Madera County adopts the California Fire Code (county code Title 14, Ch. 14.35), whose Chapter 61 governs liquefied petroleum (LP) gas. Storage and equipment must comply with NFPA 58, larger installations need fire-code-official permits, and tanks over 2,000-gallon single or 4,000-gallon aggregate water capacity require construction documents.

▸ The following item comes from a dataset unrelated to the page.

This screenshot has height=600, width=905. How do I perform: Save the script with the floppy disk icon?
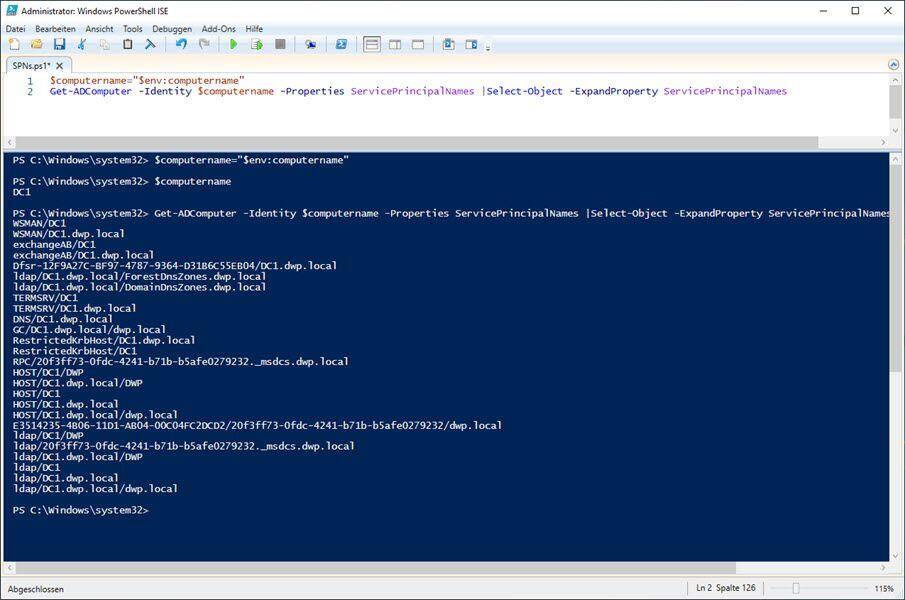click(x=59, y=44)

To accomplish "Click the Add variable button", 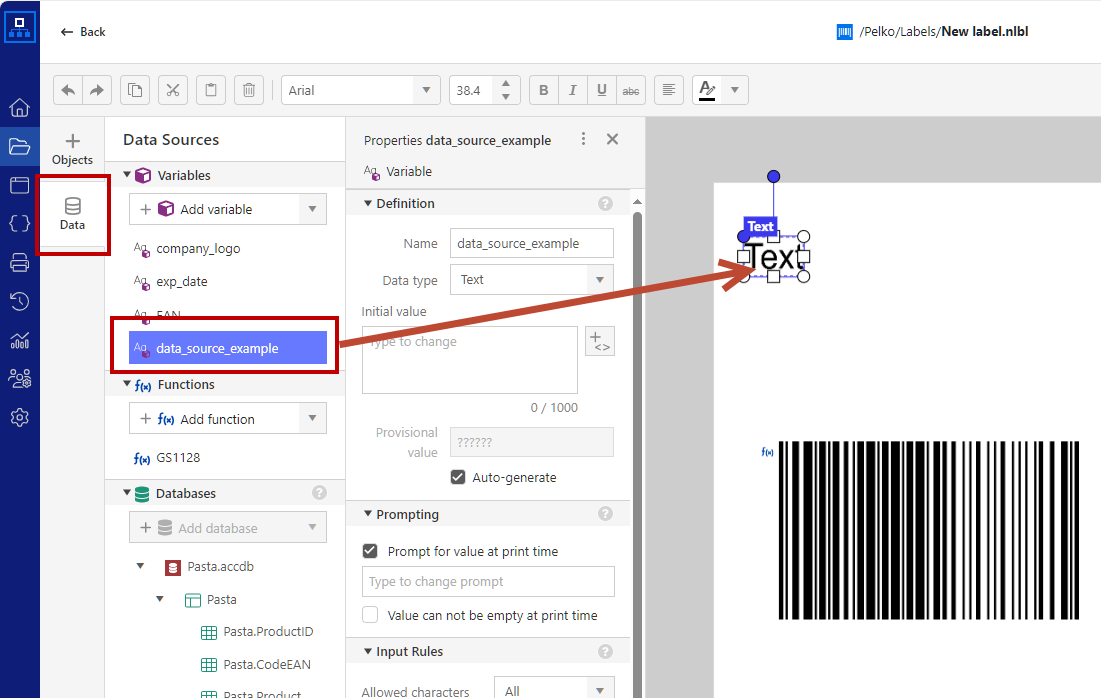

Propane (LP-gas) storage in unincorporated Madera County is governed by the California Fire Code, adopted in county code Title 14, Division II Fire Prevention, Chapter 14.35, plus the referenced national standard NFPA 58. California Fire Code Chapter 61 requires that LP-gas storage, handling, and the installation and maintenance of related equipment comply with NFPA 58, subject to approval by the fire code official. Permits are required as set out in the fire code's permit sections, and a distributor may not fill a container requiring a permit unless an installation permit has been issued for that location. Section 6101.3 requires construction documents when a single LP-gas container exceeds 2,000 gallons water capacity, or when the aggregate water capacity of containers exceeds 4,000 gallons. Containers must be located with required clearances from structures, other tanks, and special hazards (such as flammable-liquid tanks, oxygen or hydrogen containers, flood-prone areas and power lines) as specified in NFPA 58. Tank-setback distances scale with container size; for example, large containers up to 1,200 gallons water capacity have minimum separation requirements that can be reduced under defined conditions. Small consumer cylinders such as barbecue and patio-heater tanks connected for use at a home are treated as connected-for-use rather than bulk storage. In foothill State Responsibility Area properties, tanks should also be kept within defensible-space clearance.
Installing or filling a permit-required LP-gas tank without the proper fire-code-official permit, failing to meet NFPA 58 clearance and siting requirements, or storing containers near prohibited hazards violates the adopted California Fire Code. Distributors may not fill non-permitted installations; violations can bring red-tag orders and code-enforcement action.